Other News Materials 26 January 2009 06:25 (UTC +04:00)

Komatsu Ltd., the world's second- biggest maker of earthmoving equipment, fell to a nine-week low in Tokyo trading after the company forecast a deeper profit decline on slowing construction in emerging markets, Bloomberg reported.

The shares fell as much as 6 percent to 897 yen, the lowest since Nov. 21, and traded at 903 yen as of 10:30 a.m. on the Tokyo Stock Exchange.

Goldman Sachs Japan Ltd. analyst Kunio Sakaida cut his 12- month price target to 700 yen from 1,100 yen after the Jan. 23 profit warning. Net income in the year ending March 31 will probably fall to 110 billion yen ($1.24 billion), from the 190 billion yen forecast on Oct. 29, Tokyo-based Komatsu said in last week's statement.

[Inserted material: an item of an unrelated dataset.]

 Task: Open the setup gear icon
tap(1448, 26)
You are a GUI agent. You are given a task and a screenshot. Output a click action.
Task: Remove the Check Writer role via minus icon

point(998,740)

The latest forecast is a 47 percent decline from last year's results.

The effect of the financial crisis has spread to the global construction market, triggering sudden declines in sales in China and other emerging markets, the company said last week. It had previously expected growth in those regions would be strong enough to offset declines in the U.S., Europe and Japan.

Komatsu is forecasting sales of 2.03 trillion yen, down 15 percent from its October estimate. Operating profit, or sales minus the cost of goods sold and administrative expenses, will be 200 billion yen instead of the forecast 300 billion yen.